Kevin McGrath, CEO of AI startup Meibel, said during the session that “the biggest problems we’re currently dealing with in AI” include the mistaken belief that everything needs to be handled by large-scale language models (LLMs).
“If you give all your tokens and all your money to an AI Claw bot, you’re just wasting millions of tokens,” McGrath said, explaining that companies need to be more careful when deciding which tasks are best suited for AI agents.
The tech industry has been pushing AI agents as the next big thing ever since the recent rise of OpenClaw, a so-called “harness” that allows developers to create and manage fleets of digital assistants using different AI models.
Nvidia CEO Jensen Huang told CNBC’s Jim Cramer in March that this is “definitely the next ChatGPT.”
But on Wednesday, the Generative AI and Agenttic AI Summit in San Jose featured technical staff from companies including: google and its DeepMind AI unit; Amazon, microsoft and meta It became clear that creating and operating an AI agent is not an easy task.
The session, led by Google software engineer Deep Shah, focused on new technologies aimed at helping manage the operational costs of running large numbers of AI agents.
Running AI agents is expensive, and poorly designed and maintained digital assistants and the systems that monitor their behavior can burn cash instead of saving it.
“If you think about machine learning systems or multi-agent systems, you’re going to find multiple challenges when you try to deploy those systems at scale,” Shah said. The first is inference cost.

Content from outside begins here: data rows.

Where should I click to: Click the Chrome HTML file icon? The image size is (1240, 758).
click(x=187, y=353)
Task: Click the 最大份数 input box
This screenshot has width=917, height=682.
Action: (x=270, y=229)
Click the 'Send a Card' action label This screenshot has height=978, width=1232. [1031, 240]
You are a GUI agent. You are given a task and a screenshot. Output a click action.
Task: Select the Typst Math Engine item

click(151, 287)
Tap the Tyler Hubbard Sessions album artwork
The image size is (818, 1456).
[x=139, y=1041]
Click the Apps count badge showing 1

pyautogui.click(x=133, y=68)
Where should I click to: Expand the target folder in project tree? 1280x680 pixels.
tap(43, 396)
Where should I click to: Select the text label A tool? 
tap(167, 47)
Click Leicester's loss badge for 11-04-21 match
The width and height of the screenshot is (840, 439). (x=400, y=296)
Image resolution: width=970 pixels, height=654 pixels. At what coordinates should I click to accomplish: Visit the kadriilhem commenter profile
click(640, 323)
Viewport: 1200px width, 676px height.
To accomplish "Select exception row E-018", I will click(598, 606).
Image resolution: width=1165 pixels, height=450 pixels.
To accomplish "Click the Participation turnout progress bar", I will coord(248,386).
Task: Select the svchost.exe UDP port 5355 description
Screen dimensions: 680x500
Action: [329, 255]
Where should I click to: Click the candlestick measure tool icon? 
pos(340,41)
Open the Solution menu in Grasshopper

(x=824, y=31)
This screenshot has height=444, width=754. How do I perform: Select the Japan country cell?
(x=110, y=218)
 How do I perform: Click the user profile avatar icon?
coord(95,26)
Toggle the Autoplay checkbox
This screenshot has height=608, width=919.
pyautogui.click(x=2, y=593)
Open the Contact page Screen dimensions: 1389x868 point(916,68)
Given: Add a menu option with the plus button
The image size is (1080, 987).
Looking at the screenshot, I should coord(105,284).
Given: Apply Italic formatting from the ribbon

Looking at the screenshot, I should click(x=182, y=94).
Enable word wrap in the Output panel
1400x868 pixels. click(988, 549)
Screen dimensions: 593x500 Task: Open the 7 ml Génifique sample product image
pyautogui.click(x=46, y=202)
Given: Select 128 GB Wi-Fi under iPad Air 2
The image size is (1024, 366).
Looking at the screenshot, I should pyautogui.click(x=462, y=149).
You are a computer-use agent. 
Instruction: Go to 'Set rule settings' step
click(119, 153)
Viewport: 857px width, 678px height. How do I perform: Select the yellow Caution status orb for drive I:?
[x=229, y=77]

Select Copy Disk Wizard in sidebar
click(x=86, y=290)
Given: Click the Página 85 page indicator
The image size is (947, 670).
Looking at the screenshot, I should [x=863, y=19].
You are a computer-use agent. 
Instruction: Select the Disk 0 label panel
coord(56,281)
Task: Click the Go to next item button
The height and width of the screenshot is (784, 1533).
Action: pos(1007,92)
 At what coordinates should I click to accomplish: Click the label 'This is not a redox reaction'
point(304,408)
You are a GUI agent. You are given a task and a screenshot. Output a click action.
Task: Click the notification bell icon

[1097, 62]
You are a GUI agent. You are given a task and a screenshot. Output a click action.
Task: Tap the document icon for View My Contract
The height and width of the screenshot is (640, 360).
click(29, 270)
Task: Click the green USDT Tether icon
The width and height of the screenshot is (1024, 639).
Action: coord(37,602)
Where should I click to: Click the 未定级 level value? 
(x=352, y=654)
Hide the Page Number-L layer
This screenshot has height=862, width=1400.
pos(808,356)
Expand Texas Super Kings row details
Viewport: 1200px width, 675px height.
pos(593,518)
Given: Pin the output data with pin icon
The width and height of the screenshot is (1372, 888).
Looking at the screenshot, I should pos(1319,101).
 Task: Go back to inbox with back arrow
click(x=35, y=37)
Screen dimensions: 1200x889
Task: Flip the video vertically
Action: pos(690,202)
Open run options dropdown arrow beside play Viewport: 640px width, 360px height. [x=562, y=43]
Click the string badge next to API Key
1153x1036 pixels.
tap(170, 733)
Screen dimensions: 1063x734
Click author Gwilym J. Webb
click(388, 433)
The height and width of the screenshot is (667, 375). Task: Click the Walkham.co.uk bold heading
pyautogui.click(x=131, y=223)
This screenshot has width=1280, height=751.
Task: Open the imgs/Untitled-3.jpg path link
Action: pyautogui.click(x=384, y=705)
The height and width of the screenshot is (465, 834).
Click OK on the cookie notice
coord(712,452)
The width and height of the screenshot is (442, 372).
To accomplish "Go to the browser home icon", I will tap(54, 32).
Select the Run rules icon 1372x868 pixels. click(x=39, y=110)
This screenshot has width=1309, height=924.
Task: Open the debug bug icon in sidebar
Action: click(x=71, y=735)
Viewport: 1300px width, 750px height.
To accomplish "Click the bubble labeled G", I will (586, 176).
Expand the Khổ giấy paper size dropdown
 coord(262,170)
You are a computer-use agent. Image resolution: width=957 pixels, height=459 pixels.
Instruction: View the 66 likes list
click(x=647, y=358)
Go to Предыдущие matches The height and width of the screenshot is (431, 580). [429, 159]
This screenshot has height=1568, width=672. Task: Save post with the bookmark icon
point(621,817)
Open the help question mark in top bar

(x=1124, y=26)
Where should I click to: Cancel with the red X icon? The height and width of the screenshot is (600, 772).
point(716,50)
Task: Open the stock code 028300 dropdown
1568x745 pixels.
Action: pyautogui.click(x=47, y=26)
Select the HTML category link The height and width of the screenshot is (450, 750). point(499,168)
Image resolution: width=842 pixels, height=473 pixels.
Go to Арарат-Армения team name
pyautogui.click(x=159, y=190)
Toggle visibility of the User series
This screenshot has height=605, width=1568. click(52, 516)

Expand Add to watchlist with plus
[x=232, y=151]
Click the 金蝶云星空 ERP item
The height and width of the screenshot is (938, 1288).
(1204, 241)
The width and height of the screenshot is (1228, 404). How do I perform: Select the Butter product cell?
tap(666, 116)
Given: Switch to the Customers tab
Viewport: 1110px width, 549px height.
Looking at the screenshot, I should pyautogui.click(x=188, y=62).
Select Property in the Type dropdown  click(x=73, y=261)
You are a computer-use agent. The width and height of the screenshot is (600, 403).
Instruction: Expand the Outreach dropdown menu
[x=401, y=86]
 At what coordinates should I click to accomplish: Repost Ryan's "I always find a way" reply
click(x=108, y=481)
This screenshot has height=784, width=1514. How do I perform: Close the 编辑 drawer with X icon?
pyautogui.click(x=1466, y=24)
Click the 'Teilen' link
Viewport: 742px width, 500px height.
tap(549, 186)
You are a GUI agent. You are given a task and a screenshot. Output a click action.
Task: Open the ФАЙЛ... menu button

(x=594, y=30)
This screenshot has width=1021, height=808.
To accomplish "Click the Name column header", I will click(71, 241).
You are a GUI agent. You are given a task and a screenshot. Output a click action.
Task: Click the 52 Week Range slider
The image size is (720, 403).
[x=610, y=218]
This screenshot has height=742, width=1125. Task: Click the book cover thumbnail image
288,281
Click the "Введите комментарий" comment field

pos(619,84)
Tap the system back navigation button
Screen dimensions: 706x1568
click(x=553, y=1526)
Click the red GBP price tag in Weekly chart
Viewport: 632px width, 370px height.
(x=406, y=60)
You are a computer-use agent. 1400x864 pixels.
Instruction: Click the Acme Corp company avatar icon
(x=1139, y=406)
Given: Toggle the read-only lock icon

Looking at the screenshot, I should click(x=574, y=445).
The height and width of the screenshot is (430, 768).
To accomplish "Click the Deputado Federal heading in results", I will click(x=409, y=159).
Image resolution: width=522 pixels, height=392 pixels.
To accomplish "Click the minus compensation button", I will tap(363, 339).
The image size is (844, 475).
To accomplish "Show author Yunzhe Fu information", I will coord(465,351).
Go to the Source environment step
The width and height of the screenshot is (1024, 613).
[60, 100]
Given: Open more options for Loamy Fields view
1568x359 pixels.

Ravi Bulusu, CEO of startup Synchtron, pointed to the issue of complexity, noting the different ways companies organize data, choose technology platforms, and build and run software and their employees.
Because running an AI agent touches so much on all of these points, Bulusu said, “no single dimension can be solved in isolation, and interdependencies make the problem difficult and even chaotic in practice.”
The theme of AI agent complexity continued Thursday at the AI event in Mountain View, California. The event featured ThinkingAI and MiniMax, both headquartered in Shanghai, China.
ThinkingAI recently rebranded as an AI agent management platform, moving away from its original mobile game analytics company known as ThinkingData.
As part of the rebranding, ThinkingAI partnered with MiniMax, which went public in Hong Kong in January. It is one of China’s leading AI research institutes, releasing powerful models for free to the open source community, making it one of the country’s so-called “AI Tigers.”
Chris Han, co-founder of ThinkingAI, said the move to AI agent management technology is part of an effort to expand from the video game space to other industries that are excited about AI agents but lack the expertise.
Han also said that despite OpenClaw’s growing popularity in China, it is too complex and has too many security flaws for enterprises.
“OpenClaw is a great tool for personal use, but it will never reach the enterprise level,” says Han. “At the enterprise level, you need to understand a lot of things: how to manage memory, agents, teams, and communication.”
Han declined to comment on national security concerns over China’s AI models that could affect ThinkingAI’s strategy, but said the service could also support AI models from companies such as OpenAI. google.
Han joked that if the U.S. government were to ban Chinese-made promiscuous AI models domestically, that might be taken as a good sign.
“If that happens, we’ll probably be successful,” Han said.
Note: AI demand metrics are broken and only human beings are realistic.